At 31 December 2010 there were loans and advances to customers of £5,660 million (2009: £12,235 million) outstanding and balances within customer deposits of £151 million (2009: £254 million) relating to other joint ventures and associates.

 

In addition to the above balances, the Group has a number of other associates held by its venture capital business that it accounts for at fair value through profit or loss. At 31 December 2010, these companies had total assets of approximately £12,216 million (2009: £14,840 million), total liabilities of approximately £11,937million (2009: £15,300 million) and for the year ended 31 December 2010 had turnover of approximately £3,829 million (2009: £10,570 million) and made a net profit of approximately £182 million (2009: net loss of £572 million).  In addition, the Group has provided £3,316 million (2009: £6,014 million) of financing to these companies on which it received £93 million (2009: £191 million) of interest income in the year.
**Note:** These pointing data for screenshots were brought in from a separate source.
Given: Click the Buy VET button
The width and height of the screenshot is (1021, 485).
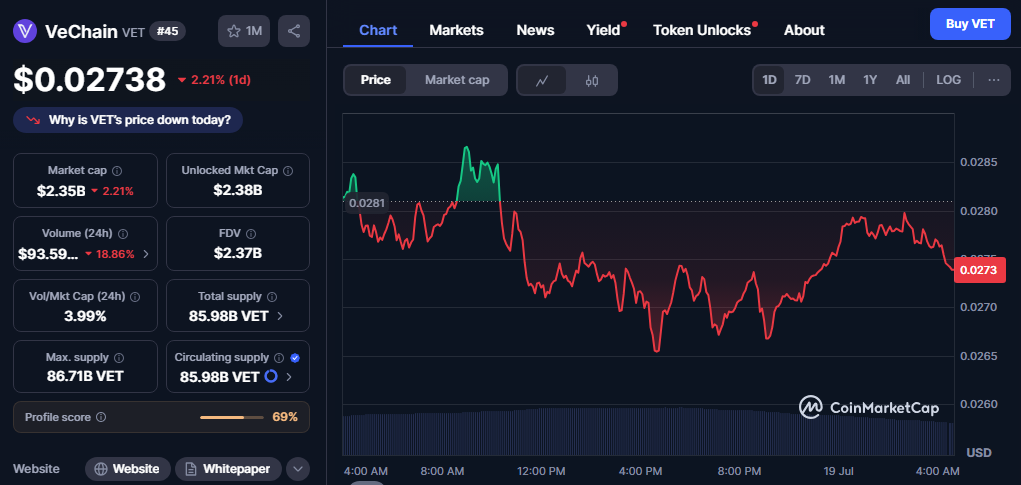Looking at the screenshot, I should [x=970, y=24].
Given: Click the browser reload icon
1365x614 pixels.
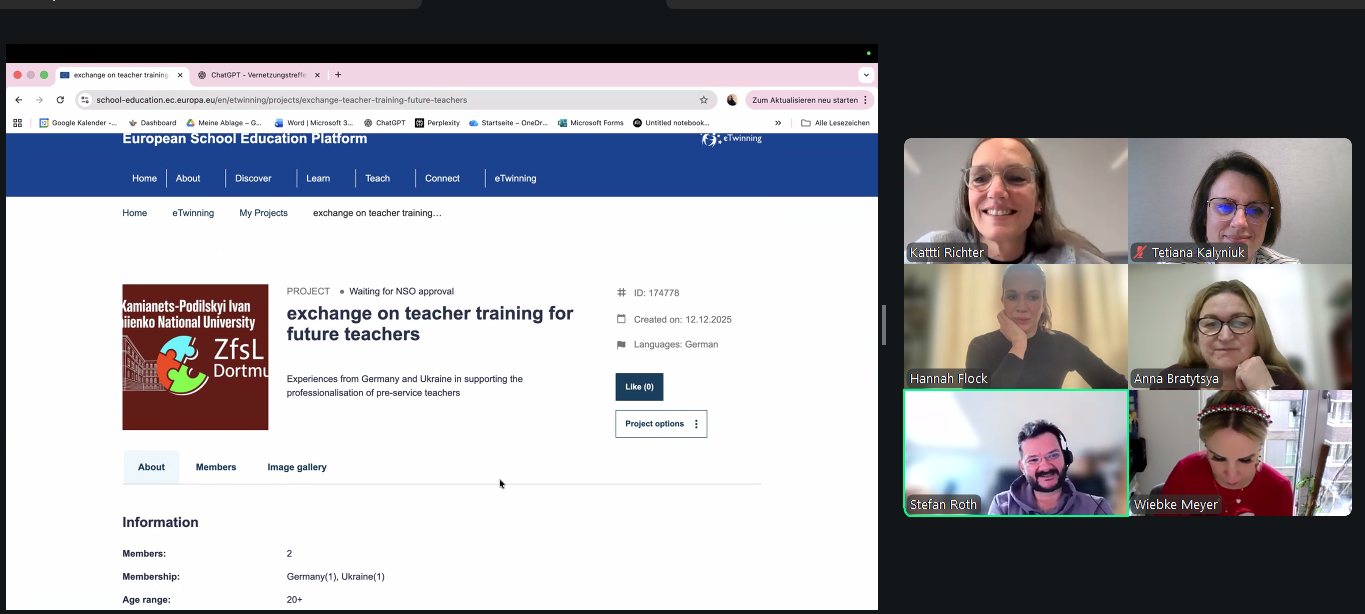Looking at the screenshot, I should tap(60, 100).
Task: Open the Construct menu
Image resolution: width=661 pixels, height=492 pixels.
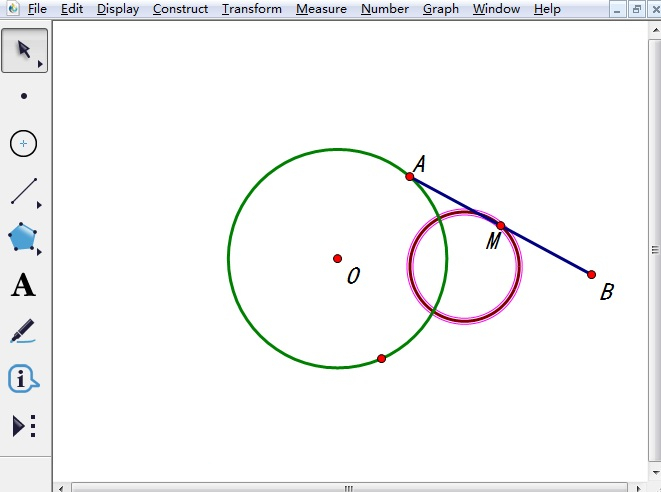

Appendix 3 - Directors' Responsibility Statement

The following statement is extracted from page 113 of the Annual Report.  This statement relates solely to the Annual Report and is not connected to the extracted information set out in this announcement or the 2010 Results News Release dated 25 February 2011.

 

DIRECTORS' RESPONSIBILITY STATEMENT

Each of the directors, whose names and functions are listed on pages 110 and 111 of this annual report, confirm that, to the best of his or her knowledge:

 

-

the Group financial statements, which have been prepared in accordance with IFRSs as adopted by the EU, give a true and fair view of the assets, liabilities, financial position and profit or loss of the Company and Group; and

-

the management report contained in the Business Review includes a fair review of the development and performance of the business and the position of the Company and Group, together with a description of the principal risks and uncertainties that they face.